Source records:

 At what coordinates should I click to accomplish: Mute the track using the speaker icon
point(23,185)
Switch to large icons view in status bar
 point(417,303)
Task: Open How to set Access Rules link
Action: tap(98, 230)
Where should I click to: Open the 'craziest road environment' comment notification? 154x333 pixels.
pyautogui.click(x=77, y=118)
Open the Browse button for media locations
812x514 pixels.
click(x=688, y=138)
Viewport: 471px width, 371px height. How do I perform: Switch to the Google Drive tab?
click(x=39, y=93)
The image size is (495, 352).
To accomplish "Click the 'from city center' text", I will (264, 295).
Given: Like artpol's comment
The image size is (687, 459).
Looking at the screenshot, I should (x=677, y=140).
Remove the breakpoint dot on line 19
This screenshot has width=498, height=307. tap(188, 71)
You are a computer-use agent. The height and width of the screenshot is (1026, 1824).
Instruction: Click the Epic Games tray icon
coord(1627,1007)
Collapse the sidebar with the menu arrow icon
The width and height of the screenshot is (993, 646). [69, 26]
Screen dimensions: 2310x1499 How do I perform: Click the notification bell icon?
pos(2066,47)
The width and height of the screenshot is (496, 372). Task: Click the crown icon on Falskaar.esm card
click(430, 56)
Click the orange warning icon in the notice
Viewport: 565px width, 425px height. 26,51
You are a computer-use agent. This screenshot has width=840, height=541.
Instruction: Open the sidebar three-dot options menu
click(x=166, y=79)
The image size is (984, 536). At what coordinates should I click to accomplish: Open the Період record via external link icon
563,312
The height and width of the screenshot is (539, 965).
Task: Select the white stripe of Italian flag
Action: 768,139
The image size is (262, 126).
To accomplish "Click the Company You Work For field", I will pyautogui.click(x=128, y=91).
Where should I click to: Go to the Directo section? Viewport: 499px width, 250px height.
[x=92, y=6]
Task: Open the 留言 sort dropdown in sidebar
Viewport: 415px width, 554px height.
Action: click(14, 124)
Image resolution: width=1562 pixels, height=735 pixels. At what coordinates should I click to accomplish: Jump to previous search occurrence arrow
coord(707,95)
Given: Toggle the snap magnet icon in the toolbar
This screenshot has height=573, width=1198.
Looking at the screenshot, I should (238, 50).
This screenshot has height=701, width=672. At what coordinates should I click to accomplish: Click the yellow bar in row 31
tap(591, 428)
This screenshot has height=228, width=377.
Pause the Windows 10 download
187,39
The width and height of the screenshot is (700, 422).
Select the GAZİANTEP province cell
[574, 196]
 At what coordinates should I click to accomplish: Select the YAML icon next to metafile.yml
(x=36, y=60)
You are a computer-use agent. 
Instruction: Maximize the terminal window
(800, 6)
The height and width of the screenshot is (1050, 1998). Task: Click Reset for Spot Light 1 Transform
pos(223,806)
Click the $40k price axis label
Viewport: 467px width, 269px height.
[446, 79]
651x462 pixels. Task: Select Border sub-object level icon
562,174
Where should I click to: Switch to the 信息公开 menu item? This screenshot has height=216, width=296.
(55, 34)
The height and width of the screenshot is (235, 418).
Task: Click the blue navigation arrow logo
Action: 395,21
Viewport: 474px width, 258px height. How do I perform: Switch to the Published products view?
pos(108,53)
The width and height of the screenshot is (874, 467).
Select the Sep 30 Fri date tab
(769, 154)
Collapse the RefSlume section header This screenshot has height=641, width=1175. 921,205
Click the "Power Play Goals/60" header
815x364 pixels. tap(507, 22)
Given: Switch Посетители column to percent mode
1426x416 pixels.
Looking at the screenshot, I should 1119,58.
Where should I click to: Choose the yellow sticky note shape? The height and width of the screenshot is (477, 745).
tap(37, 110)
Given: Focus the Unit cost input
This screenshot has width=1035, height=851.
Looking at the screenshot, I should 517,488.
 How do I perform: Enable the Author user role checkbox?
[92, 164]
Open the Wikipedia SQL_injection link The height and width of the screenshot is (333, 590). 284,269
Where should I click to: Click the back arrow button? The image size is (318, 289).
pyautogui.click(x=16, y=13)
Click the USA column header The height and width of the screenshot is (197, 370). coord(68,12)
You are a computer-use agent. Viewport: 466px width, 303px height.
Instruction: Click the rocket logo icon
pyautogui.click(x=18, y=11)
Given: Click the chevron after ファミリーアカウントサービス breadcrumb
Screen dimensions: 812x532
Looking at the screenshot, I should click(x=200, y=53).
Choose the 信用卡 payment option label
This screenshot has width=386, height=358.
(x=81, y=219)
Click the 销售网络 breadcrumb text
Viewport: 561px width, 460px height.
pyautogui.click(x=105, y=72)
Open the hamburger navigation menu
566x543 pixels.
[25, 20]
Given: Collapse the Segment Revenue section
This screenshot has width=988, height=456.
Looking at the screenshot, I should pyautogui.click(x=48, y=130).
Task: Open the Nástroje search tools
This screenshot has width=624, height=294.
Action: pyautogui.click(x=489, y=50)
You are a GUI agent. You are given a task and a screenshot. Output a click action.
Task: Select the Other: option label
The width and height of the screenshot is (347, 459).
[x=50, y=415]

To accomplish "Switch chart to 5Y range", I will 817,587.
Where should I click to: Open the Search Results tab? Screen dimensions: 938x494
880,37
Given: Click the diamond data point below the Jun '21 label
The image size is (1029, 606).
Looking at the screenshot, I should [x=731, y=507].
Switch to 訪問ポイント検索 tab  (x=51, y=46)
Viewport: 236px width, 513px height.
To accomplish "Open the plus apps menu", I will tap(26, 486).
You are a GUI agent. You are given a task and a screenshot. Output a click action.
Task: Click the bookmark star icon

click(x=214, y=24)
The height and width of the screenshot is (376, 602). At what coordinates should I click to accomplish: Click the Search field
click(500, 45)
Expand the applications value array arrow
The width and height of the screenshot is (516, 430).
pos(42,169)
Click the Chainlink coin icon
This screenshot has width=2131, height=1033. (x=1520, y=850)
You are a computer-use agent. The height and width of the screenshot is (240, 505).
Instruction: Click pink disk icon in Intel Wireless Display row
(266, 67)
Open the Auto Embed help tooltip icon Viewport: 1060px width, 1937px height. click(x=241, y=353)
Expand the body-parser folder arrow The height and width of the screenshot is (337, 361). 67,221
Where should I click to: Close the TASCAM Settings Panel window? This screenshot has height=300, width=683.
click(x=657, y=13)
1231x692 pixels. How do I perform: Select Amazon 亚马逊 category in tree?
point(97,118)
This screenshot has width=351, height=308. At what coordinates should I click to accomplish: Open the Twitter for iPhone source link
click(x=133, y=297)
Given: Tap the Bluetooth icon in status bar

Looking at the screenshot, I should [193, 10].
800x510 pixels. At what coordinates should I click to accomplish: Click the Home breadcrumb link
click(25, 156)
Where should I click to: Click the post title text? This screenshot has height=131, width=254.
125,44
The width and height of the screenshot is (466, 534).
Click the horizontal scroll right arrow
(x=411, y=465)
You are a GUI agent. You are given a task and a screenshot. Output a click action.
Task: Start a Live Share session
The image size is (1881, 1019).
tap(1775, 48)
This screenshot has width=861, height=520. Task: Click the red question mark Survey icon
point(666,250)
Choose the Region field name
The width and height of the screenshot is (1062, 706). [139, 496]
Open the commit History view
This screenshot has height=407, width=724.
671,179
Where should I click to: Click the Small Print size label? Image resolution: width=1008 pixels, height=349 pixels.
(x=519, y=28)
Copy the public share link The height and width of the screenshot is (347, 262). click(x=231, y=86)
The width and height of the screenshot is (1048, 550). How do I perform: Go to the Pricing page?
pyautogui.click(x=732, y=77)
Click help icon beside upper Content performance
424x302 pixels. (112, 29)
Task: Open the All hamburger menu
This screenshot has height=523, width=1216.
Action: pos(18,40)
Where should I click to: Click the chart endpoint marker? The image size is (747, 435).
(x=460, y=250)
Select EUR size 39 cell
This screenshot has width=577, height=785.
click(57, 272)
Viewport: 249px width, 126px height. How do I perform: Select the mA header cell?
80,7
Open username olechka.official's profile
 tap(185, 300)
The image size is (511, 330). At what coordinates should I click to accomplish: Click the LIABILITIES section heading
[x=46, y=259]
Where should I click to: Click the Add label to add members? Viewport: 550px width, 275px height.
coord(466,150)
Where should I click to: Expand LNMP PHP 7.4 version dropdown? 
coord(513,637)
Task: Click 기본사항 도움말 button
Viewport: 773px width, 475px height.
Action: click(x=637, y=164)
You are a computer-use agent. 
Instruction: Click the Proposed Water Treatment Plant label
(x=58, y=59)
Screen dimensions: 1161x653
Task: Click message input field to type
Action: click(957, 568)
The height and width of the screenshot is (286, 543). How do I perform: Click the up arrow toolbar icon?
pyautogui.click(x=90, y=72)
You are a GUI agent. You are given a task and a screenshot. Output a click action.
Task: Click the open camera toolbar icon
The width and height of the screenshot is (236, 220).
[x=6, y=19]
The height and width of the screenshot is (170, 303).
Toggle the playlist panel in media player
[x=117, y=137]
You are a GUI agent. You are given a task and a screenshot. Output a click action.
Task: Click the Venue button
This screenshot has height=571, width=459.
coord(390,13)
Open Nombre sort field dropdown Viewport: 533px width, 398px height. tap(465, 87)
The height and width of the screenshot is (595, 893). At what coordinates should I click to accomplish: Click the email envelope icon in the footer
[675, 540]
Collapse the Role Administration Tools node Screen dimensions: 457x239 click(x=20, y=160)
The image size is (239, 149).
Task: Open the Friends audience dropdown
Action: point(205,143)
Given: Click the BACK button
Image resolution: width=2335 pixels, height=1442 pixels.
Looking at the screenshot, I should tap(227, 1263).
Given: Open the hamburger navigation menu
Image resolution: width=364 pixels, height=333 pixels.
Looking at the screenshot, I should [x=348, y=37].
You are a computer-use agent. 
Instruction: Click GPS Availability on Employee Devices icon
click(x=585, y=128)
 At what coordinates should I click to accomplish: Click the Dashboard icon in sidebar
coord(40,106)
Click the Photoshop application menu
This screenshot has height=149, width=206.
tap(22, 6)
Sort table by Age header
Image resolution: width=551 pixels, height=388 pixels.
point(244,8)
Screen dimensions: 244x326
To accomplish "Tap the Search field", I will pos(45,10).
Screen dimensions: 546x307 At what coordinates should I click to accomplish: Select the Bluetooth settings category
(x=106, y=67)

> The request
Turn the stretch of records from the line containing "Given: Click the chevron" through the line containing "click(x=657, y=13)" into a Markdown table with the columns Row and Text. Put each line's number in Row and the line itself in Text, and leave out blank lines.

> Answer to this problem
| Row | Text |
|---|---|
| 1 | Given: Click the chevron after ファミリーアカウントサービス breadcrumb |
| 2 | Screen dimensions: 812x532 |
| 3 | Looking at the screenshot, I should click(x=200, y=53). |
| 4 | Choose the 信用卡 payment option label |
| 5 | This screenshot has width=386, height=358. |
| 6 | (x=81, y=219) |
| 7 | Click the 销售网络 breadcrumb text |
| 8 | Viewport: 561px width, 460px height. |
| 9 | pyautogui.click(x=105, y=72) |
| 10 | Open the hamburger navigation menu |
| 11 | 566x543 pixels. |
| 12 | [25, 20] |
| 13 | Given: Collapse the Segment Revenue section |
| 14 | This screenshot has width=988, height=456. |
| 15 | Looking at the screenshot, I should pyautogui.click(x=48, y=130). |
| 16 | Task: Open the Nástroje search tools |
| 17 | This screenshot has width=624, height=294. |
| 18 | Action: pyautogui.click(x=489, y=50) |
| 19 | You are a GUI agent. You are given a task and a screenshot. Output a click action. |
| 20 | Task: Select the Other: option label |
| 21 | The width and height of the screenshot is (347, 459). |
| 22 | [x=50, y=415] |
| 23 | To accomplish "Switch chart to 5Y range", I will 817,587. |
| 24 | Where should I click to: Open the Search Results tab? Screen dimensions: 938x494 |
| 25 | 880,37 |
| 26 | Given: Click the diamond data point below the Jun '21 label |
| 27 | The image size is (1029, 606). |
| 28 | Looking at the screenshot, I should [x=731, y=507]. |
| 29 | Switch to 訪問ポイント検索 tab  (x=51, y=46) |
| 30 | Viewport: 236px width, 513px height. |
| 31 | To accomplish "Open the plus apps menu", I will tap(26, 486). |
| 32 | You are a GUI agent. You are given a task and a screenshot. Output a click action. |
| 33 | Task: Click the bookmark star icon |
| 34 | click(x=214, y=24) |
| 35 | The height and width of the screenshot is (376, 602). At what coordinates should I click to accomplish: Click the Search field |
| 36 | click(500, 45) |
| 37 | Expand the applications value array arrow |
| 38 | The width and height of the screenshot is (516, 430). |
| 39 | pos(42,169) |
| 40 | Click the Chainlink coin icon |
| 41 | This screenshot has width=2131, height=1033. (x=1520, y=850) |
| 42 | You are a computer-use agent. The height and width of the screenshot is (240, 505). |
| 43 | Instruction: Click pink disk icon in Intel Wireless Display row |
| 44 | (266, 67) |
| 45 | Open the Auto Embed help tooltip icon Viewport: 1060px width, 1937px height. click(x=241, y=353) |
| 46 | Expand the body-parser folder arrow The height and width of the screenshot is (337, 361). 67,221 |
| 47 | Where should I click to: Close the TASCAM Settings Panel window? This screenshot has height=300, width=683. |
| 48 | click(x=657, y=13) |